Barbara Bedell was a prominent fixture at the Times Herald-Record in Middletown, NY, when I started working there in 1978. She was an even more prominent fixture when I retired from the newspaper 29 years later.
She remained another 10 years, cranking out her daily column of news you can’t find in local papers today. Fund-raisers, charities, non-profits, civic organizations, the stuff that makes a community. Names, names, names. Everyone wanted their name or their group mentioned in Barbara’s column.
I worked at a desk next to hers for about a decade. It offered handy access to the famous Bedell candy dish and was close enough to share gossip.
Barbara knew a lot of people. But she also knew about being discreet and had learned to reconcile her somewhat conservative political views with the decidedly liberal views offered daily on the paper’s editorial page, editorials written for the most part by me.
I knew she was a longtime, loyal registered Republican, a Ronald Reagan Republican, from her proud roots in Annapolis to stops in South Dakota and Poughkeepsie. She often donated to Republican political campaigns, but she never let her political preferences influence who was mentioned in her column. Or who was not. She played it straight.
It was that straight-shooter trait I remembered when I ran into Barbara four years after I had retired. I was working on a column for my blog and the 2012 presidential campaign was in full swing.
Not having talked politics in a while, I asked, in total innocence, “What do you think of the presidential candidates your party is offering?”
She did not disappoint.
“It is absurd, insulting. None of them is qualified. It’s embarrassing. Obama is going to win in a landslide. I couldn’t vote for any of them.”
“Not even Romney?”
“No.”
“But how did this happen? How did this gang become the Republican Party’s best and brightest?”
“They’re not. And all those (Tea Party) Republicans who got elected last time are going to lose next time. It’s a disgrace. I got phone calls from all the Republican campaign fund-raising committees. I told them not to call me. I’m not giving any of them any money.”
“So who would you like to see run for president?” I asked Barbara.
“Hillary Clinton. And don’t use my name.”
“Spoken like a true Republican,” I wrote.
It was a great kicker for the column, but how prophetic those last lines proved to be.
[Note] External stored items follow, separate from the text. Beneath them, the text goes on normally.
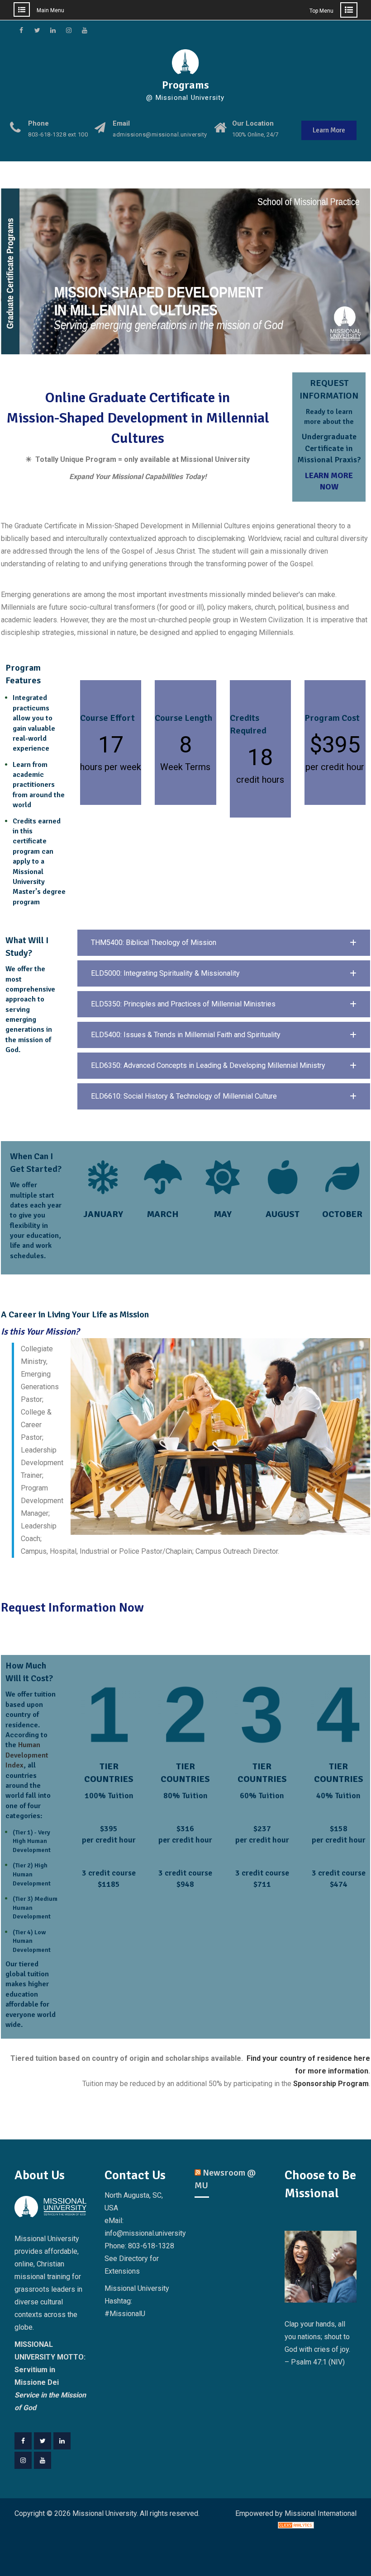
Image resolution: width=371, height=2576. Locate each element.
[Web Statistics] (296, 2526)
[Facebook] (23, 2440)
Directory (133, 2258)
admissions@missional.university (160, 134)
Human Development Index (26, 1755)
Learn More (329, 130)
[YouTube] (42, 2460)
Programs (185, 85)
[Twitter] (42, 2440)
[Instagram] (23, 2460)
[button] (223, 943)
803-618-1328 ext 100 (58, 134)
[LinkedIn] (62, 2440)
A disgrace, she had called her party’s leading figures at the time. The Republican candidates for president in December of 2011, when Barbara and I had this brief conversation, were Rick Perry, Michele Bachmann, Herman Cain, Ron Paul, Rick Santorum, Newt Gingrich and the two Mormon candidates, Jon Huntsman and Mitt Romney.
The field ate each other up. Huntsman was too smart and reasonable. Romney simply said whatever the audience of the day wanted to hear. He won. Then, as Barbara predicted, Obama beat him.
The story at the time was that loyal Republicans kept quiet about the candidates’ obvious lack of presidential qualifications until and unless they were vying for the same nomination. Republican candidates could see their fellow candidates’ flaws all too clearly. They keep quiet about them only when it suited them to do otherwise.
The traditional party faithful, the “moderates,” as Barbara described herself, mostly kept their opinions of the candidates to themselves. And Barbara was wrong about one thing: Some of those Tea Party candidates kept winning. As a result, the party core steadily became more and more conservative, anti-science, anti-immigrant. anti-education, anti-gay, anti-anything but white, Christian nationalist philosophy.
Mostly, they kept this to themselves as well. Then Donald Trump came along and let them out of the closet to trumpet their ignorance, intolerance and occasional inclination to violence. Party leaders, well aware of the shortcomings of Trump and many of their fellow elected Republicans, again kept it to themselves.
And so fear and cowardice have become the bywords of the Republican Party today. It doesn’t matter that what you know in your heart is true, just do not speak ill of the ignorant elite if you don’t want to lose your job, or worse.
Today, having become the party of Trump — a man twice impeached, found guilty of sexual assault, charged with campaign finance fraud for paying hush money to a porn star, indicted for attempting to overturn the legitimate results of an election, a conspiracy to threaten the rights of others, a conspiracy to obstruct an official proceeding before Congress and obstruction of an official proceeding, about to be indicted for a separate conspiracy to overturn the results of a legitimate election and indicted for concealing and refusing to return classified government documents — the continued silence of most Republicans is deafening.
So what would my departed friend and colleague, Barbara Bedell, think of the Republican Party candidates for president today?
I don’t think she’d mind me speculating. Listening over the divider that separated our desks, I think I can hear her muttering quietly, “They’re a disgrace, Gaydos. An embarrassment to America. And you can quote me.”